Although it's not as well-known as some of its real estate investment trust (REIT) peers, W.P. Carey (WPC 0.16%) is something of an icon in the institutional property market. The company's namesake founder was one of the first to popularize the sale/leaseback net lease model. That said, the dividend has been growing very slowly of late, which might turn some income investors off. There are reasons for the slow growth and, just as important, reasons to think the pace will soon pick up.

A little background is necessary

W.P. Carey is a net lease specialist. That means that its tenants are responsible for most of the operating costs of the properties they occupy. Although any one property is high-risk, since there's just a single tenant, across a large portfolio the risk is greatly diminished. The REIT owns over 1,300 assets, so it is fairly large.

Piggy bank with stacks of coins, one of which is sprouting a plant a hand is watering.

Image source: Getty Images.

In addition to the net lease focus, W.P. Carey tends to originate most of its own leases via sale/leaseback transactions. Essentially, it buys directly from a company that is looking to raise capital for some other purpose (like growth investment) while still maintaining access to a property. It's a win/win deal, noting that W.P. Carey gets an inside look at the finances of the companies it deals with and gets a little leverage to set the terms of the lease (like including inflation-linked rent increases).
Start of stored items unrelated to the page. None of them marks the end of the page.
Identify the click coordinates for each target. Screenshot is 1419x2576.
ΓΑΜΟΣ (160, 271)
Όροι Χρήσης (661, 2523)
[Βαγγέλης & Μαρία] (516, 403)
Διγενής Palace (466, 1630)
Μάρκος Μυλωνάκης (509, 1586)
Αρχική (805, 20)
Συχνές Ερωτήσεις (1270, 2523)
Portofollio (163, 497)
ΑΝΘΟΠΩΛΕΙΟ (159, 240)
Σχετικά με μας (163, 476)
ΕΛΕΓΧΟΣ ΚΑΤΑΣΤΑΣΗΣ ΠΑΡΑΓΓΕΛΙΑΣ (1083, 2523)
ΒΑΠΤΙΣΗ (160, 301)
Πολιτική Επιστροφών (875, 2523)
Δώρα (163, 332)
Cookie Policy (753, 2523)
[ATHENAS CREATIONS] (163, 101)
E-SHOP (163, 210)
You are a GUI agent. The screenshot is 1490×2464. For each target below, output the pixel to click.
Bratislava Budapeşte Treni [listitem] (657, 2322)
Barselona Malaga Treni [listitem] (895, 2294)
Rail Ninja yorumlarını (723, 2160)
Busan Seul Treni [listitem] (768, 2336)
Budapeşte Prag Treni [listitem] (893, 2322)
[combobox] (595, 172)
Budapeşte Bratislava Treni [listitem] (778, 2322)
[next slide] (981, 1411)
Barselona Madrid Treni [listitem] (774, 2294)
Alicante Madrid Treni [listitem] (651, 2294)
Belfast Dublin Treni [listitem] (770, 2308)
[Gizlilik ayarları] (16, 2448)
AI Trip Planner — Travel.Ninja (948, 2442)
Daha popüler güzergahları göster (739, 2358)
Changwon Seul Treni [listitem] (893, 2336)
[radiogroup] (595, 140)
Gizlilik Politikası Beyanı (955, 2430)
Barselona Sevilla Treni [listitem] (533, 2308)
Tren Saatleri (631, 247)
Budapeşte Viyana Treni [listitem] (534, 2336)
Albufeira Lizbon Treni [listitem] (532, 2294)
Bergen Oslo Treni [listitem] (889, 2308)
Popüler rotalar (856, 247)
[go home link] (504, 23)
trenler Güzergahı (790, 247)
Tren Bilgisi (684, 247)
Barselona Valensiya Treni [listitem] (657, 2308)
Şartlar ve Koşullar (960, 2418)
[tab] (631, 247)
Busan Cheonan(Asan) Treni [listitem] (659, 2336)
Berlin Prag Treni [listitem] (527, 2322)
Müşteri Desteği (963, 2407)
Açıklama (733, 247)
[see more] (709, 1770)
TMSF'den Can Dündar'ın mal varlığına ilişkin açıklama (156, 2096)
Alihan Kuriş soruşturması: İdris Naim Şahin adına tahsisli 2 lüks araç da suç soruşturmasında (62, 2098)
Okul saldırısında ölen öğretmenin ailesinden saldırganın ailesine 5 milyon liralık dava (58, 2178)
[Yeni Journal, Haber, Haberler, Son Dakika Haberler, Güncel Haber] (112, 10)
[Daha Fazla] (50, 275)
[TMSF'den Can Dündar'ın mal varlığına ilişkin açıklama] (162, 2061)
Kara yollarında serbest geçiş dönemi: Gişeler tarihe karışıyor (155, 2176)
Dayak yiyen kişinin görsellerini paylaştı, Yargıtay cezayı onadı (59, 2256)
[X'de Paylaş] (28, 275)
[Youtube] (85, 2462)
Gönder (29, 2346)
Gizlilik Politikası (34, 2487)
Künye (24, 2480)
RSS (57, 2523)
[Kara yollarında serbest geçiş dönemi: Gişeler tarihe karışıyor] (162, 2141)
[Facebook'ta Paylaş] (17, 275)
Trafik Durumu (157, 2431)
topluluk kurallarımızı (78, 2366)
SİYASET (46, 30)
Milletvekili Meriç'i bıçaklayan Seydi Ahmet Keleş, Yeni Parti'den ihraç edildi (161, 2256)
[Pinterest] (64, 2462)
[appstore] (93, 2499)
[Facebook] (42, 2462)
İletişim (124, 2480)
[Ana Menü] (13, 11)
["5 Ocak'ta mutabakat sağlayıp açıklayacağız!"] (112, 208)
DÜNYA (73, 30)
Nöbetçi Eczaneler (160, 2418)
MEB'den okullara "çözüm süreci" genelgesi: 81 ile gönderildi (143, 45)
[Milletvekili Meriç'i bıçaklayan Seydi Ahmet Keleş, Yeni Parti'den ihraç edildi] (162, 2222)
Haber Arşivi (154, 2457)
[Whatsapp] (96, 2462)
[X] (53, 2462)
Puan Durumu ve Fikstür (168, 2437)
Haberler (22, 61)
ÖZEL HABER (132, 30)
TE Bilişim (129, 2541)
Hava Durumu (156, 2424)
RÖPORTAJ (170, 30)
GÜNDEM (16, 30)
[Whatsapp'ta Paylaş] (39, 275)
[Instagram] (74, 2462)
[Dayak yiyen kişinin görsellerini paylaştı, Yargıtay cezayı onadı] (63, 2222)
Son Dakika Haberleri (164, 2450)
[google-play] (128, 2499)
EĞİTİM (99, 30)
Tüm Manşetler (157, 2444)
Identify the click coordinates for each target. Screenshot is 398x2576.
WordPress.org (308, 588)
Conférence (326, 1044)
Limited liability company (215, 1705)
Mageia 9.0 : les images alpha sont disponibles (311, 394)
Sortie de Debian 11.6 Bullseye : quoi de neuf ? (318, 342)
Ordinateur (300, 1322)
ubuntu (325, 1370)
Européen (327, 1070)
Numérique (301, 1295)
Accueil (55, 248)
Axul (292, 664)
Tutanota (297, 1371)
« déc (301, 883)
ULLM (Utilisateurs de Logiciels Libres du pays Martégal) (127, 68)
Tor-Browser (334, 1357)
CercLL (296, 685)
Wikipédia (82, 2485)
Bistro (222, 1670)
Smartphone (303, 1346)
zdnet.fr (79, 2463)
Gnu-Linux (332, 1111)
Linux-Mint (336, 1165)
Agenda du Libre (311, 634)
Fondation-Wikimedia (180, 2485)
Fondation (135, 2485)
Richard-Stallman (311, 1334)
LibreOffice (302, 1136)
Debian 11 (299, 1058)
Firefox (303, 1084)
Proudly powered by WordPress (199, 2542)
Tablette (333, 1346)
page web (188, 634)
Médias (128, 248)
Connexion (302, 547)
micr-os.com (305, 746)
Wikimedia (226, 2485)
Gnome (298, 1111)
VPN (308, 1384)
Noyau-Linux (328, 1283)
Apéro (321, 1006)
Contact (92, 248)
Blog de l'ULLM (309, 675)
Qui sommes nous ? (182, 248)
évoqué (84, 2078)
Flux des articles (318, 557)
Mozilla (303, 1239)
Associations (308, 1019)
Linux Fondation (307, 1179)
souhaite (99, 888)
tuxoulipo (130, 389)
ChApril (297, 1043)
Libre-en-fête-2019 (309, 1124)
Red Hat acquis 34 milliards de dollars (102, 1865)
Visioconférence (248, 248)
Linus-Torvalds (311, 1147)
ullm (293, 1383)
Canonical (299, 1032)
W.P. Carey started life out as a master limited partnership (MLP), not a REIT. As such, it was off the radar screen for many individual investors due to the tax complications of the MLP structure. Many institutional investors wouldn't touch it, either, for the same reason. So the company made the decision to change to a REIT in 2012.

The company also operated a non-traded REIT business, in which it created, sold, and supported REITs that didn't trade on an exchange. It was basically paid fees for its efforts, only some of the fees it generated ended up being fairly lumpy in nature. This made it difficult to track W.P. Carey's core performance. It eventually chose to exit this operation, but the process was a multi-year effort. It is just about over now that the company has completed its purchase of its final large non-traded REIT, CPA 18.

The future looks brighter

When you put all of the moving parts here together, you get a well-positioned REIT that's been in a fairly long period of transition. From that perspective, the most recent changes required W.P. Carey to offset the income lost from exiting the non-traded REIT business with income growth in its owned portfolio. Knowing that the non-traded REIT fees were going away, it didn't make sense for management to over-promise on the dividend. Slow increases were simply the more prudent course of action. With this transition basically over, the company can shift gears on the dividend growth front if it is appropriate.

A key factor here is that all the REIT's investments will now be for its own portfolio, with no distractions. Rent from owned property is much more reliable and stable than fees. So portfolio growth, which has been strong of late, will make it easier for W.P. Carey to support a rising dividend over time. 

The next issue of note is that nearly 60% of W.P. Carey's leases have cost-of-living rent increases built into them. Although inflation is high right now, for many years it was historically low. That meant modest rent hikes and, thus, modest growth for W.P. Carey's funds from operations (FFO) and dividend-paying ability.

With inflation high, however, W.P. Carey's rent increases are starting to ramp up. In 2021, the company's rent hikes were between 1.5% and 1.6% in each of the first three quarters. That rose to 1.8% in the fourth quarter and hit 3% in the second quarter of 2022. That should eventually pass through to dividends.

Never going to be exciting

All of that said, W.P. Carey isn't meant to be an exciting REIT. It is boring and slow, and that's just how management likes it. So investors shouldn't come in expecting dividend growth to ramp up to the double digits. However, dividend growth of around 1% a year over the past half-decade isn't likely to be indicative of what W.P. Carey can offer over the long term, either. Notably, the company's real estate revenues rose 7.9% year over year in the second quarter, driven by a mix of higher rents and portfolio acquisitions. With most of the transition in the rear view mirror, growth is picking up and that should eventually flow through to investor dividends.

If you can handle a dividend yield in the 5% space coupled with going forward dividend growth in, say, the mid-single digits, then W.P. Carey might be a good fit for you.